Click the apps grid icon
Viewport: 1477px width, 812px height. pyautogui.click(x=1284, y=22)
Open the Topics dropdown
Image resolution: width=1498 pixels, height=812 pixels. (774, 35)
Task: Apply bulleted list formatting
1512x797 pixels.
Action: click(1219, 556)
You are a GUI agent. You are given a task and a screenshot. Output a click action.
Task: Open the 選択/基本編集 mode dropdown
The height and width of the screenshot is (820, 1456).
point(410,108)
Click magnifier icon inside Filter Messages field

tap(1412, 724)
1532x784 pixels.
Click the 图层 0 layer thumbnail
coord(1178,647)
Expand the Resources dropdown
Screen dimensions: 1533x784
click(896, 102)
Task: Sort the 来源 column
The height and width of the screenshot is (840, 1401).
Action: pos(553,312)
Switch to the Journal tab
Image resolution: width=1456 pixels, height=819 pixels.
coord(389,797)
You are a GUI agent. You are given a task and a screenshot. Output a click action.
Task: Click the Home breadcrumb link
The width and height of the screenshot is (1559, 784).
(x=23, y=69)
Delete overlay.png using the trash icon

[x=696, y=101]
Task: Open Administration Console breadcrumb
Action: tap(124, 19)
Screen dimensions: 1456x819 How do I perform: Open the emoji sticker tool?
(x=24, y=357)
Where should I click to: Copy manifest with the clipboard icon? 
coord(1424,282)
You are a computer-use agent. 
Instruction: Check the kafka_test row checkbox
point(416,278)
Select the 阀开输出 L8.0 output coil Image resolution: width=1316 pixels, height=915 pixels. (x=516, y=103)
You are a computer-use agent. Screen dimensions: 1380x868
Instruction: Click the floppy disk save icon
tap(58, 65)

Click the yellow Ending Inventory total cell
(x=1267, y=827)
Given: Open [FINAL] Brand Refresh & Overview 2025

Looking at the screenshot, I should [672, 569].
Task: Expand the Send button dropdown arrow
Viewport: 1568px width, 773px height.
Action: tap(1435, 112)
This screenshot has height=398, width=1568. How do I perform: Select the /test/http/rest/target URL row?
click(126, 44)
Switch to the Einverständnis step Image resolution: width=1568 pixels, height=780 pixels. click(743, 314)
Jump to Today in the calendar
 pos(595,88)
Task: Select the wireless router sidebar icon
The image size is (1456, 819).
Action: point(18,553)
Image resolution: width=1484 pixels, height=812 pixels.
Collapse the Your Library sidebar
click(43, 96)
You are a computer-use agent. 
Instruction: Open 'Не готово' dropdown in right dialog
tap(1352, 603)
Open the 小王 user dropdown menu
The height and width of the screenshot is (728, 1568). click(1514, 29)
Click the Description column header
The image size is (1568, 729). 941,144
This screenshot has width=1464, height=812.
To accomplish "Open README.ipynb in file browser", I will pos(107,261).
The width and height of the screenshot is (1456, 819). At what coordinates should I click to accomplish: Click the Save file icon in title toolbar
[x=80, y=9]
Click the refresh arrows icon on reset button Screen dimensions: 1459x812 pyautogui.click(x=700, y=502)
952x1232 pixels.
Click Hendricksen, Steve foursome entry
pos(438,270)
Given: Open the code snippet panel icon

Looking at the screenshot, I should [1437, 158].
○ ○ ○ ○ ○ ○ ○
> Task goal:
Locate "Click the refresh" in the data above. Then repeat, exactly, its line and each line after it through the last, adding nothing.

> Result of this exercise:
Click the refresh arrows icon on reset button Screen dimensions: 1459x812 pyautogui.click(x=700, y=502)
952x1232 pixels.
Click Hendricksen, Steve foursome entry
pos(438,270)
Given: Open the code snippet panel icon

Looking at the screenshot, I should [1437, 158].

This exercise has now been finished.